====== Excerpted text ======

Russia Scrambles MiG-29 Fighter Jet To Thwarts P-8 Poseidon Violating Its Border Over Barents Sea – RuMoD

The Russian MoD, in a statement, said its MiG-29 fighter jet thwarted a Norwegian aircraft from violating the Russian border over the Barents Sea.

Historic Military Pact Between Australia And Japan Comes Into Force To Counter-Balance China

“Russian airspace control systems detected an aerial target flying towards the Russian border over the Barents Sea. A MiG-29 fighter jet of the Northern Fleet’s air defense units on duty was scrambled to identify the aerial target and prevent a violation of the border,” the statement reads.

The Russian MiG-29 crew identified the aerial target as a P-8A Poseidon aircraft of the Norwegian Air Force. “The foreign aircraft turned away from the Russian border as the fighter jet approached. There was no violation of the border,” the statement added.

====== Records for this task ======

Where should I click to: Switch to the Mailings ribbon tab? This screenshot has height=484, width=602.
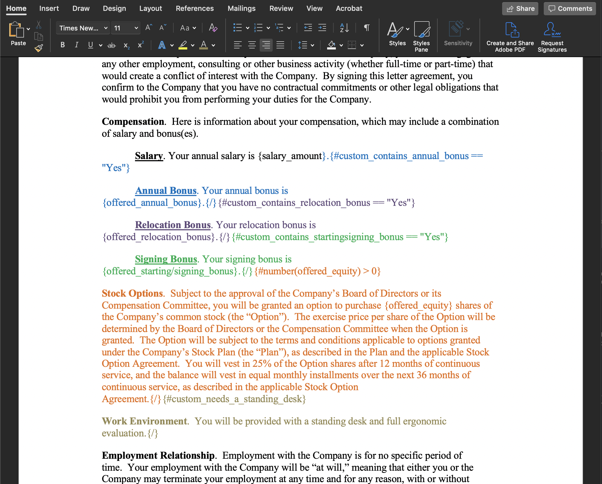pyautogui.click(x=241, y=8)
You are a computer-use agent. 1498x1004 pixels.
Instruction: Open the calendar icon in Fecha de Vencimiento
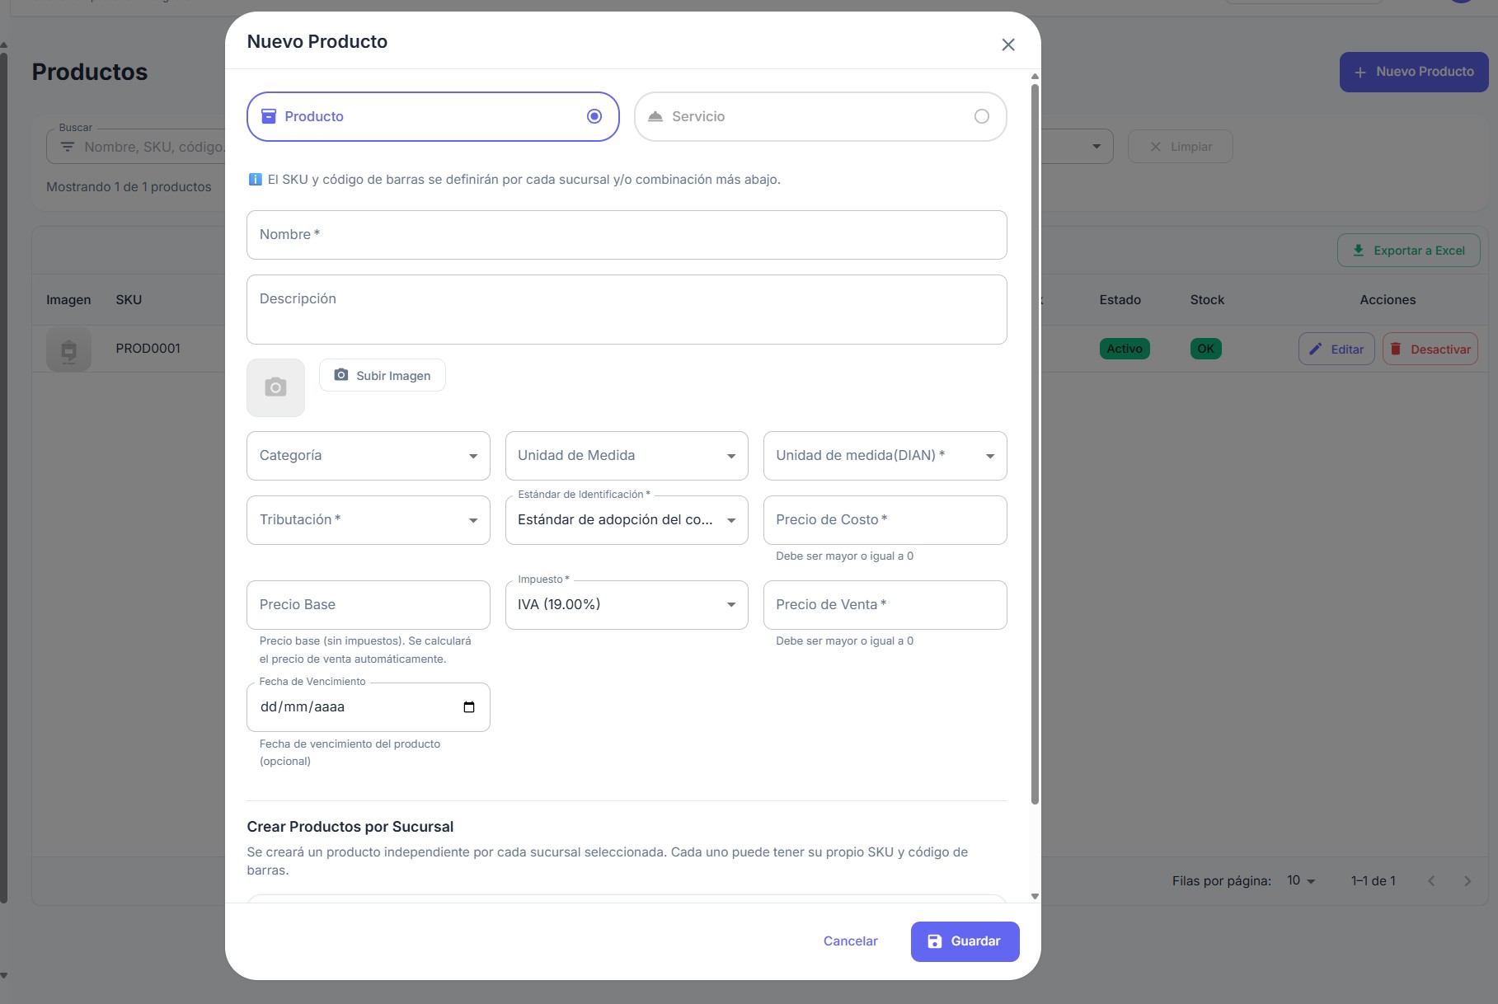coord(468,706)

======
====== Records for this task ======

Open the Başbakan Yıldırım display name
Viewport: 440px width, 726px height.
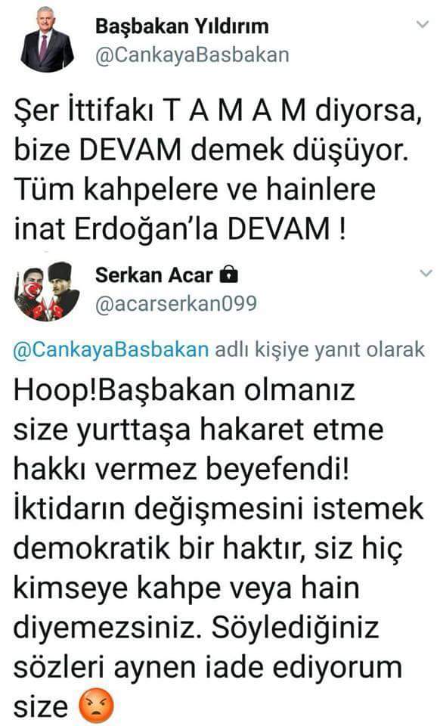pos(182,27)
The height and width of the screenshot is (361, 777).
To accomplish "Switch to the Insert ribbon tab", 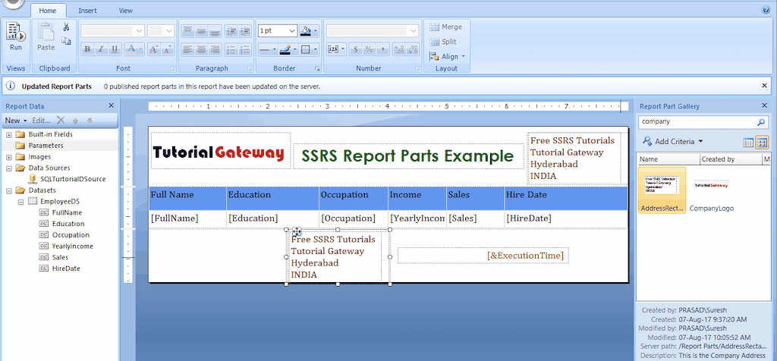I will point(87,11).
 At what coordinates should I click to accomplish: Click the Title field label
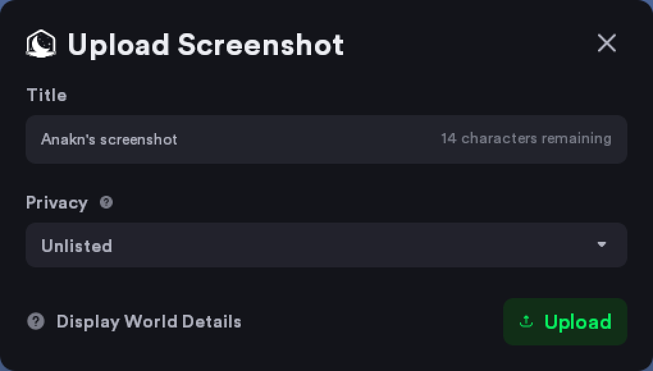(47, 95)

======

Set tasks:
1) In the listing, replace "Mailings" with "References" in the lines from the one containing "Where should I" up to and including the one containing "coord(468,706)". Return only those lines with everything else unchanged, and leave out the pictures.
2) Extend the article on the MiG-29 intercepting a Norwegian P-8A Poseidon over the Barents Sea, continuing from its final sentence.

Expected answers:
1)
Where should I click to: Switch to the References ribbon tab? This screenshot has height=484, width=602.
pyautogui.click(x=241, y=8)
You are a computer-use agent. 1498x1004 pixels.
Instruction: Open the calendar icon in Fecha de Vencimiento
coord(468,706)

2)
Earlier, the UK said its fighter jets intercepted two Russian maritime patrol bombers in international airspace north of Scotland on Monday, within Nato’s northern air policing area.

“Pilots launched in their Typhoon jets to intercept two Russian long-range bombers this morning, monitoring them as they passed north of the Shetland Islands, ready to counter any potential threat to UK territory,” British armed forces minister James Heappey said.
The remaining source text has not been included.